If you haven't already guessed, Bruce is just a real people person. A regular guy. You can tell by the way he rolls up the sleeves of his flannel shirts. And by the way he drops his g's when he says things like this:

I'm just sayin' you need to get behind what I'm plannin' here, 'cause otherwise y'all are goin' down with the U.S.S. Madigan. I'm talkin' serious change here, folks. I call it the Turnaround Agenda because liberals and Democrats will be so turned around they won't know if they're comin' or goin'! Heh heh heh.”

You suppose he speaks that way at his class reunions at Dartmouth and Harvard?

And despite his family's generous contributions to the city of Chicago, Democratic gubernatorial challenger Jay “J.B.” Pritzker also sports an oily veneer. 

Like Rauner, he is a vulture capitalist. He is a player. He was pragmatic enough to lay with uber sleazeball Rod Blagojevich in an attempt to secure a political position for himself.

Let's face it: Rauner and Pritzker didn't become billionaires by taking the high road. They made deals. They cut corners. They did what they had to do to achieve their goal.

So yes, Illinois will now be the first state to feature two billionaires facing off against each other. Mano a mano. Rauner and Pritzker will throw enormous gobs of money at each other to determine who will call the newly-renovated Governor's mansion home.

So thank you, Citizen's United. Thank you for ensuring that from this point forward we will have the best leadership money can buy. 

And where do we put the statue of Anthony Kennedy, anyway?

In the cynicism which is the unavoidable byproduct of this whoring-out of the electoral process, I propose we who constitute the electorate demand our cut. Instead of billions of dollars going to the production of attack ads, how about the voter getting cash for their vote?

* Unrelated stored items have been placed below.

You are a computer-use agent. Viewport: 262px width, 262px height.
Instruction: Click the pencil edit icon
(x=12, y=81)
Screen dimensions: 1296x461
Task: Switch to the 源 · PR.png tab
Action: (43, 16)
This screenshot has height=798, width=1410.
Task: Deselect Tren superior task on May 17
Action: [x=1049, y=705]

Rauner? Pritzker? How much is my vote worth to you? You're businessmen—I'm sure you appreciate the profit-swelling potential of eliminating middlemen and going straight to the source, which in this case would be me.

Whaddaya think? A grand? Ten? How about fifty?

Sadly, as the distressing figures from Rauner's 2014 campaign make clear, that would be thirty-six. Not grand—bucks. Thirty-six bucks. Yep—that's what each of Rauner's 2014 votes cost.

When you're a billionaire and you can buy a vote for the cost of an oil change and a couple of Italian beef sandwiches at Buona, what's not to like?

As in previous posts, this reminds me of a joke: You know what sucks about being rich?

Nothing.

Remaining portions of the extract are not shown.